- GOAL
Copy each of the following items word for word, changing nothing.

- EXTRACTED INFORMATION
-- Begin --

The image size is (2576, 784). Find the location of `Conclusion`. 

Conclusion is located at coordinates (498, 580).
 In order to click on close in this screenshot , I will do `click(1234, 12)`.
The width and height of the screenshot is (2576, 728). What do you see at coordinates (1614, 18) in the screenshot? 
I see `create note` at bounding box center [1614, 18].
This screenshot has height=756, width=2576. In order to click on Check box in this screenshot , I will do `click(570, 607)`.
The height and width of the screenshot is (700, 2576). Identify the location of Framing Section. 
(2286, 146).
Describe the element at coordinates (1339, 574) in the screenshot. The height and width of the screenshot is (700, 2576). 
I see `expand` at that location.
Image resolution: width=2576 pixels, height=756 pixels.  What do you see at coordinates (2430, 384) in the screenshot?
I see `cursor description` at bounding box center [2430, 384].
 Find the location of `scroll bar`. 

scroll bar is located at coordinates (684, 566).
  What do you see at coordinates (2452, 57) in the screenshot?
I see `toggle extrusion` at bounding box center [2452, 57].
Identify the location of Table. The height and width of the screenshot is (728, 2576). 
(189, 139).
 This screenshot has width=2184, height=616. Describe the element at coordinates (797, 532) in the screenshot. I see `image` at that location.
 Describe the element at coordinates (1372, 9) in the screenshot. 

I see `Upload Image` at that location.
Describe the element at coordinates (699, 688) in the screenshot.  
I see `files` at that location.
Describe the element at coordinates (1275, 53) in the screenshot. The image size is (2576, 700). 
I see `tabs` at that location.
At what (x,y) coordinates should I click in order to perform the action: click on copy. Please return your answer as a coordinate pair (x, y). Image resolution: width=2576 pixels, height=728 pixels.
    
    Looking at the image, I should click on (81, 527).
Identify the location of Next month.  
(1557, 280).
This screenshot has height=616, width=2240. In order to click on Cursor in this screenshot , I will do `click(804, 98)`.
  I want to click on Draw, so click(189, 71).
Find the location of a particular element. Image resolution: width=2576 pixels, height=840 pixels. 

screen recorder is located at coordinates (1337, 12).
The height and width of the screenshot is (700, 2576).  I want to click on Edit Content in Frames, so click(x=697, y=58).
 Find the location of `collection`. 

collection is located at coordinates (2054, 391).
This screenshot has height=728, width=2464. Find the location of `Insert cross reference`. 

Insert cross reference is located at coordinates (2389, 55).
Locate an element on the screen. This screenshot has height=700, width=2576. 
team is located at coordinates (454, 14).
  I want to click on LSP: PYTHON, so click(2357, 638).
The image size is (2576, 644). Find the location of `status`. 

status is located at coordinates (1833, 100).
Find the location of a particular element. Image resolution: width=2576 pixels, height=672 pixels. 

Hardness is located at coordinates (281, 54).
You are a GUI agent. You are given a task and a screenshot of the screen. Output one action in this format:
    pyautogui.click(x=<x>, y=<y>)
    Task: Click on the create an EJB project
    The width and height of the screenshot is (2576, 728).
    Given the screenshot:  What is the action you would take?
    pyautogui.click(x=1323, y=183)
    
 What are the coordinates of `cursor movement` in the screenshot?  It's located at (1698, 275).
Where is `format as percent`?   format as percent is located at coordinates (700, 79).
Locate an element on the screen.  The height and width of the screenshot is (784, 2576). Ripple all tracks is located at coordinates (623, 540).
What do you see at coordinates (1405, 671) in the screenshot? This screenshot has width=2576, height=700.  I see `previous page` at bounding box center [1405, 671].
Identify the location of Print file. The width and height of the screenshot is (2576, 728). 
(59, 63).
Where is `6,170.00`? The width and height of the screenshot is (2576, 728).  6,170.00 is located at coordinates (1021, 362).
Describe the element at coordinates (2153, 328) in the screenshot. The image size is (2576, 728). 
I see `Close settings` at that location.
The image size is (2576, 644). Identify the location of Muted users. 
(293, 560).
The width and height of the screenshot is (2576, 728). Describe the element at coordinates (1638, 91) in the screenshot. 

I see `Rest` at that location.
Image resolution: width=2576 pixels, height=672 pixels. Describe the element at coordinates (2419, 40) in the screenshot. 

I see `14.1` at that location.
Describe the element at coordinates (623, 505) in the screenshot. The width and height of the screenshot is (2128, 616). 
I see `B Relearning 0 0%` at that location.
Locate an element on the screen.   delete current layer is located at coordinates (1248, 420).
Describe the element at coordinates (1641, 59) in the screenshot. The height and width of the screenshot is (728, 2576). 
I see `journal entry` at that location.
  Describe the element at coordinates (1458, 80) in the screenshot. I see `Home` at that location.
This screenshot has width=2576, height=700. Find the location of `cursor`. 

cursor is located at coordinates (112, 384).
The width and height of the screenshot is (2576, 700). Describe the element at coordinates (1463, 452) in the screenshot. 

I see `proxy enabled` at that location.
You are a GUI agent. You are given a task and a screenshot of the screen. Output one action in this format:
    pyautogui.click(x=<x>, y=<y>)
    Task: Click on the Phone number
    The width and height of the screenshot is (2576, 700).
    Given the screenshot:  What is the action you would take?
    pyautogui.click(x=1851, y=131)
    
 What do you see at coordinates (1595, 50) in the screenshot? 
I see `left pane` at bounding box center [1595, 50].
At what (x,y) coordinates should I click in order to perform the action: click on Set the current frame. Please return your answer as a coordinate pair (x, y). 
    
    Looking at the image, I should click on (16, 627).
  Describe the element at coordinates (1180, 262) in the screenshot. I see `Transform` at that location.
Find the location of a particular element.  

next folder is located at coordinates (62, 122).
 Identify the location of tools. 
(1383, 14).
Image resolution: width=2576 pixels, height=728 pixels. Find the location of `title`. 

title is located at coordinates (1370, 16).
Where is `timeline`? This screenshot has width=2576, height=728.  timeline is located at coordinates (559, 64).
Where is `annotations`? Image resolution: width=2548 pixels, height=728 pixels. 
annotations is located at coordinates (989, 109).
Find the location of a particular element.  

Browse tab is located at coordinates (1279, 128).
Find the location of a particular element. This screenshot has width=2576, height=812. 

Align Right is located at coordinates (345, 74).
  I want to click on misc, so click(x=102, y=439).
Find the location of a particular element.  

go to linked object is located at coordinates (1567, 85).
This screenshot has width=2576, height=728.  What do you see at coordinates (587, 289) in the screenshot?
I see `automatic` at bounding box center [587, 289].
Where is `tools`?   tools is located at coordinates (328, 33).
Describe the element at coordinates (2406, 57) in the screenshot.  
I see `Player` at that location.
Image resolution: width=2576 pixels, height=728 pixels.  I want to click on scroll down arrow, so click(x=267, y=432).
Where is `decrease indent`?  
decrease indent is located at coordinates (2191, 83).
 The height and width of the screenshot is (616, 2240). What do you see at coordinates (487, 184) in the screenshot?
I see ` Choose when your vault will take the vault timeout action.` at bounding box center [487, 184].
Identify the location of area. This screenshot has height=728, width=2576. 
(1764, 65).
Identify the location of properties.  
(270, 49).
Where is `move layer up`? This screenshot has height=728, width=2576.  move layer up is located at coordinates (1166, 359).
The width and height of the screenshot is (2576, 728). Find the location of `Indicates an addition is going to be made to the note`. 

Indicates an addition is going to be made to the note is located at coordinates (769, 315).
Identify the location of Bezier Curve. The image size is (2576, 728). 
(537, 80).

-- End --

- THE OUTPUT
The image size is (2576, 784). Find the location of `Conclusion`. 

Conclusion is located at coordinates (498, 580).
 In order to click on close in this screenshot , I will do `click(1234, 12)`.
The width and height of the screenshot is (2576, 728). What do you see at coordinates (1614, 18) in the screenshot? 
I see `create note` at bounding box center [1614, 18].
This screenshot has height=756, width=2576. In order to click on Check box in this screenshot , I will do `click(570, 607)`.
The height and width of the screenshot is (700, 2576). Identify the location of Framing Section. 
(2286, 146).
Describe the element at coordinates (1339, 574) in the screenshot. The height and width of the screenshot is (700, 2576). 
I see `expand` at that location.
Image resolution: width=2576 pixels, height=756 pixels.  What do you see at coordinates (2430, 384) in the screenshot?
I see `cursor description` at bounding box center [2430, 384].
 Find the location of `scroll bar`. 

scroll bar is located at coordinates (684, 566).
  What do you see at coordinates (2452, 57) in the screenshot?
I see `toggle extrusion` at bounding box center [2452, 57].
Identify the location of Table. The height and width of the screenshot is (728, 2576). 
(189, 139).
 This screenshot has width=2184, height=616. Describe the element at coordinates (797, 532) in the screenshot. I see `image` at that location.
 Describe the element at coordinates (1372, 9) in the screenshot. 

I see `Upload Image` at that location.
Describe the element at coordinates (699, 688) in the screenshot.  
I see `files` at that location.
Describe the element at coordinates (1275, 53) in the screenshot. The image size is (2576, 700). 
I see `tabs` at that location.
At what (x,y) coordinates should I click in order to perform the action: click on copy. Please return your answer as a coordinate pair (x, y). Image resolution: width=2576 pixels, height=728 pixels.
    
    Looking at the image, I should click on (81, 527).
Identify the location of Next month.  
(1557, 280).
This screenshot has height=616, width=2240. In order to click on Cursor in this screenshot , I will do `click(804, 98)`.
  I want to click on Draw, so click(189, 71).
Find the location of a particular element. Image resolution: width=2576 pixels, height=840 pixels. 

screen recorder is located at coordinates (1337, 12).
The height and width of the screenshot is (700, 2576).  I want to click on Edit Content in Frames, so click(x=697, y=58).
 Find the location of `collection`. 

collection is located at coordinates (2054, 391).
This screenshot has height=728, width=2464. Find the location of `Insert cross reference`. 

Insert cross reference is located at coordinates (2389, 55).
Locate an element on the screen. This screenshot has height=700, width=2576. 
team is located at coordinates (454, 14).
  I want to click on LSP: PYTHON, so click(2357, 638).
The image size is (2576, 644). Find the location of `status`. 

status is located at coordinates (1833, 100).
Find the location of a particular element. Image resolution: width=2576 pixels, height=672 pixels. 

Hardness is located at coordinates (281, 54).
You are a GUI agent. You are given a task and a screenshot of the screen. Output one action in this format:
    pyautogui.click(x=<x>, y=<y>)
    Task: Click on the create an EJB project
    The width and height of the screenshot is (2576, 728).
    Given the screenshot:  What is the action you would take?
    pyautogui.click(x=1323, y=183)
    
 What are the coordinates of `cursor movement` in the screenshot?  It's located at (1698, 275).
Where is `format as percent`?   format as percent is located at coordinates (700, 79).
Locate an element on the screen.  The height and width of the screenshot is (784, 2576). Ripple all tracks is located at coordinates (623, 540).
What do you see at coordinates (1405, 671) in the screenshot? This screenshot has width=2576, height=700.  I see `previous page` at bounding box center [1405, 671].
Identify the location of Print file. The width and height of the screenshot is (2576, 728). 
(59, 63).
Where is `6,170.00`? The width and height of the screenshot is (2576, 728).  6,170.00 is located at coordinates (1021, 362).
Describe the element at coordinates (2153, 328) in the screenshot. The image size is (2576, 728). 
I see `Close settings` at that location.
The image size is (2576, 644). Identify the location of Muted users. 
(293, 560).
The width and height of the screenshot is (2576, 728). Describe the element at coordinates (1638, 91) in the screenshot. 

I see `Rest` at that location.
Image resolution: width=2576 pixels, height=672 pixels. Describe the element at coordinates (2419, 40) in the screenshot. 

I see `14.1` at that location.
Describe the element at coordinates (623, 505) in the screenshot. The width and height of the screenshot is (2128, 616). 
I see `B Relearning 0 0%` at that location.
Locate an element on the screen.   delete current layer is located at coordinates (1248, 420).
Describe the element at coordinates (1641, 59) in the screenshot. The height and width of the screenshot is (728, 2576). 
I see `journal entry` at that location.
  Describe the element at coordinates (1458, 80) in the screenshot. I see `Home` at that location.
This screenshot has width=2576, height=700. Find the location of `cursor`. 

cursor is located at coordinates (112, 384).
The width and height of the screenshot is (2576, 700). Describe the element at coordinates (1463, 452) in the screenshot. 

I see `proxy enabled` at that location.
You are a GUI agent. You are given a task and a screenshot of the screen. Output one action in this format:
    pyautogui.click(x=<x>, y=<y>)
    Task: Click on the Phone number
    The width and height of the screenshot is (2576, 700).
    Given the screenshot:  What is the action you would take?
    pyautogui.click(x=1851, y=131)
    
 What do you see at coordinates (1595, 50) in the screenshot? 
I see `left pane` at bounding box center [1595, 50].
At what (x,y) coordinates should I click in order to perform the action: click on Set the current frame. Please return your answer as a coordinate pair (x, y). 
    
    Looking at the image, I should click on (16, 627).
  Describe the element at coordinates (1180, 262) in the screenshot. I see `Transform` at that location.
Find the location of a particular element.  

next folder is located at coordinates (62, 122).
 Identify the location of tools. 
(1383, 14).
Image resolution: width=2576 pixels, height=728 pixels. Find the location of `title`. 

title is located at coordinates (1370, 16).
Where is `timeline`? This screenshot has width=2576, height=728.  timeline is located at coordinates (559, 64).
Where is `annotations`? Image resolution: width=2548 pixels, height=728 pixels. 
annotations is located at coordinates (989, 109).
Find the location of a particular element.  

Browse tab is located at coordinates (1279, 128).
Find the location of a particular element. This screenshot has width=2576, height=812. 

Align Right is located at coordinates (345, 74).
  I want to click on misc, so click(x=102, y=439).
Find the location of a particular element.  

go to linked object is located at coordinates (1567, 85).
This screenshot has width=2576, height=728.  What do you see at coordinates (587, 289) in the screenshot?
I see `automatic` at bounding box center [587, 289].
Where is `tools`?   tools is located at coordinates (328, 33).
Describe the element at coordinates (2406, 57) in the screenshot.  
I see `Player` at that location.
Image resolution: width=2576 pixels, height=728 pixels.  I want to click on scroll down arrow, so click(x=267, y=432).
Where is `decrease indent`?  
decrease indent is located at coordinates (2191, 83).
 The height and width of the screenshot is (616, 2240). What do you see at coordinates (487, 184) in the screenshot?
I see ` Choose when your vault will take the vault timeout action.` at bounding box center [487, 184].
Identify the location of area. This screenshot has height=728, width=2576. 
(1764, 65).
Identify the location of properties.  
(270, 49).
Where is `move layer up`? This screenshot has height=728, width=2576.  move layer up is located at coordinates (1166, 359).
The width and height of the screenshot is (2576, 728). Find the location of `Indicates an addition is going to be made to the note`. 

Indicates an addition is going to be made to the note is located at coordinates (769, 315).
Identify the location of Bezier Curve. The image size is (2576, 728). 
(537, 80).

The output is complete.